── Excerto da fonte

Assim, a propósito do crime de tráfico de produtos estupefacientes, segundo o Ac. STJ de 15.12.2011, processo 17/09.0TELSB.L1.S1, publicado em www.dgsi.pt, “Como vem sendo afirmado pela jurisprudência dominante deste STJ, as imputações genéricas, designadamente no domínio do tráfico de estupefacientes, sem qualquer especificação das condutas em que se concretizou o imputado comércio e do tempo e lugar em que tal aconteceu, por não serem passíveis de um efetivo contraditório e, portanto, do direito de defesa constitucionalmente consagrado, não podem servir de suporte à qualificação da conduta do agente.” No mesmo sentido, vide v.g. Ac STJ de 21.02.2007, processo 06P4341, disponível em www.dgsi.pt.
No que concerne ao crime de violência doméstica, como se refere no Ac. RP de 08.07.2015, processo 1133/13.9PHMTS.P1, publicado em www.dgsi.pt, estamos no âmbito do direito penal, o qual revestindo quanto ao processo natureza acusatória, e sendo regido pelos princípios da tipicidade e da legalidade quanto ao crime impõe particulares exigências ao nível da certeza, da clareza e da precisão e da completude dos actos imputados de tal forma que o arguido acusado deles se possa eficazmente defender, e daí que a própria norma processual impunha a narração dos factos imputados e sendo possível “ o lugar, o tempo e a motivação da sua pratica…” artº 283º 1b) CPP, o que é relevante não apenas para eficazmente o arguido/ acusado poder exercer o seu direito de defesa (porque no dia X estava no local Y e não no local A, etc …), mas também para averiguar da ausência de condições de procedibilidade (v.g exercício do dto de queixa) ou factos extintivos do procedimento criminal (v.g. prescrição) ou até da existência de crime.

────
── Dados recolhidos

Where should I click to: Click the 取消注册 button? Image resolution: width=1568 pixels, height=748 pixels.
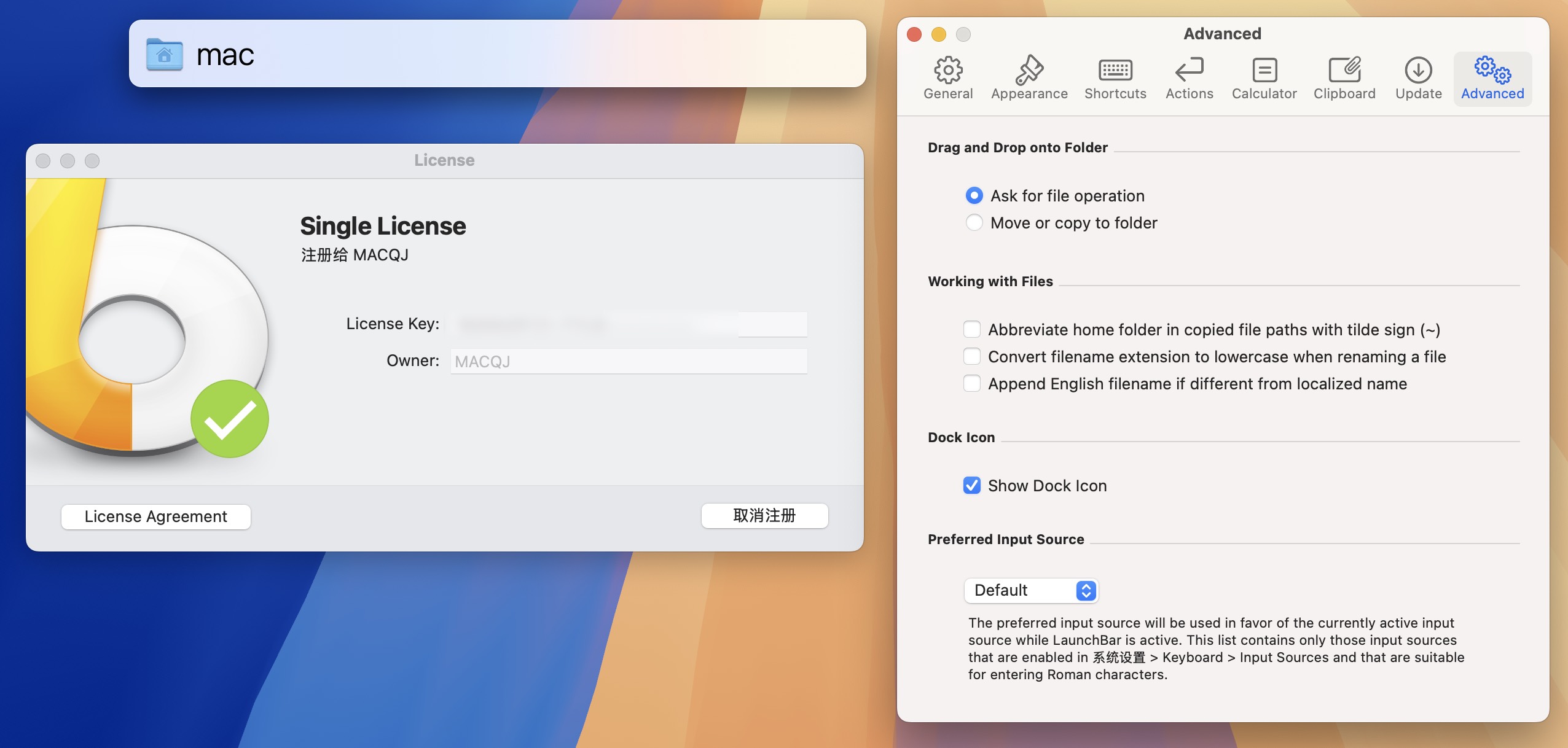click(764, 516)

────

- Tarefa
Por favor, transcreva fielmente a passagem do excerto jurídico que começa em "Assim, a propósito" e termina em "disponível em www.dgsi.pt.".

- Tarefa concluída
Assim, a propósito do crime de tráfico de produtos estupefacientes, segundo o Ac. STJ de 15.12.2011, processo 17/09.0TELSB.L1.S1, publicado em www.dgsi.pt, “Como vem sendo afirmado pela jurisprudência dominante deste STJ, as imputações genéricas, designadamente no domínio do tráfico de estupefacientes, sem qualquer especificação das condutas em que se concretizou o imputado comércio e do tempo e lugar em que tal aconteceu, por não serem passíveis de um efetivo contraditório e, portanto, do direito de defesa constitucionalmente consagrado, não podem servir de suporte à qualificação da conduta do agente.” No mesmo sentido, vide v.g. Ac STJ de 21.02.2007, processo 06P4341, disponível em www.dgsi.pt.